Final results of the trial that led to FDA approval show that a new 9-valent HPV vaccine can reduce cases of HPV and cervical cancer.
The new HPV vaccine could prevent up to 90% of all cervical cancers. Photo © Jes2u.photo/Shutterstock.com
A new type of vaccine that targets nine different strains of the human papillomavirus (HPV) was approved by the US Food and Drug Administration in December. Now, the final results of a phase IIb/III study showed the good results that led to this approval. The other main HPV vaccine targets only four HPV types, and the new vaccine has the potential to increase protection against cervical cancer-causing strains of the virus.
“Current HPV vaccines address approximately 70% of cervical cancers through protection from HPV-16 and HPV-18,” wrote study authors led by Elmar A. Joura, MD, of the Medical University of Vienna in Austria. “The 9vHPV vaccine offers the potential to increase overall prevention of cervical cancer from approximately 70% to approximately 90%.”
The 9vHPV vaccine adds protection against the oncogenic subtypes 31, 33, 45, 52, and 58; in the new study, it was tested against the quadrivalent vaccine (qHPV) that protects against HPV types 6, 11, 16, and 18. Results of the trial were published on Februrary 19 in the New England Journal of Medicine.
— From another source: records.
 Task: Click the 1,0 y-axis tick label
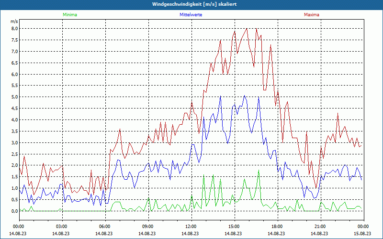pos(14,188)
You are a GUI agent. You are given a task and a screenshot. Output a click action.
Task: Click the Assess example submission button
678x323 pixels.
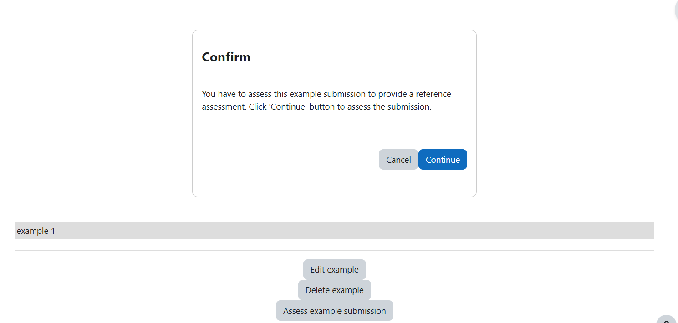click(x=334, y=311)
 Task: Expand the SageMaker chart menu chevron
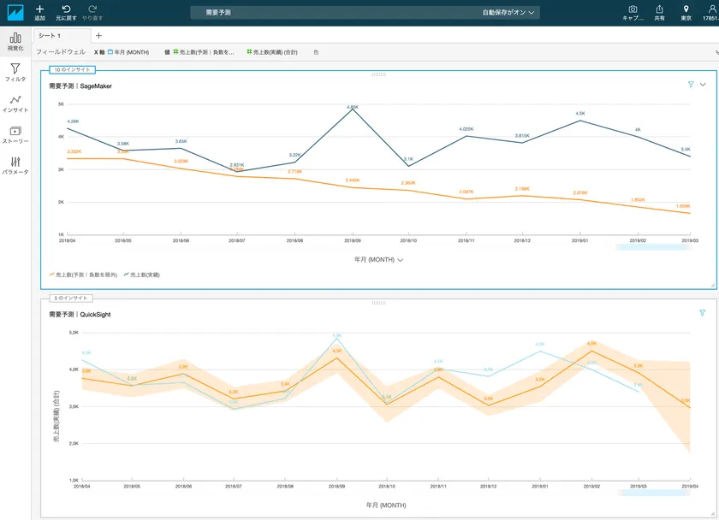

The study included 14,215 women, randomized to receive either the 9vHPV vaccine or the qHPV vaccine. All participants were between the ages of 16 and 26. Follow-up included swabs of labial, vulvar, perineal, perianal, endocervical, and ectocervical tissue at a number of points through 54 months.
In an intention-to-treat analysis, the incidence of any high-grade cervical, vulvar, and vaginal disease was 14 per 1,000 person-years in both of the vaccine groups. Among only those who were not HPV-infected on day 1, the rates were 2.4 per 1,000 person-years in the 9vHPV group and 4.2 per 1,000 person-years in the qHPV group, for a risk reduction of 42.5%.
In the per-protocol analysis, there was only one case out of 6,016 individuals of high-grade disease related to the five new HPV types covered with the 9vHPV vaccine, for a rate of 0.1 per 1,000 person-years. There were 30 such cases out of 6,017 individuals with the qHPV vaccine, for a rate of 1.6 per 1,000 person-years. This gave a risk reduction of 96.7%. Both vaccines offered very good protection against disease related to HPV-6, 11, 16, and 18. Serologic analysis showed that antibody responses to those four types in the 9vHPV group were noninferior to those in the qHPV group.
There were more adverse events related to the injection site with the 9vHPV vaccine; these occurred in 90.7% of participants, compared with 84.9% of those in the qHPV group. More than 90% of these events were mild to moderate in intensity.
“In conclusion, the results of this study showed that the prophylactic administration of 9vHPV vaccine prevented infection and disease associated with the vaccine HPV types,” the authors wrote. “The effect of vaccination on the burden of cancer remains to be determined.”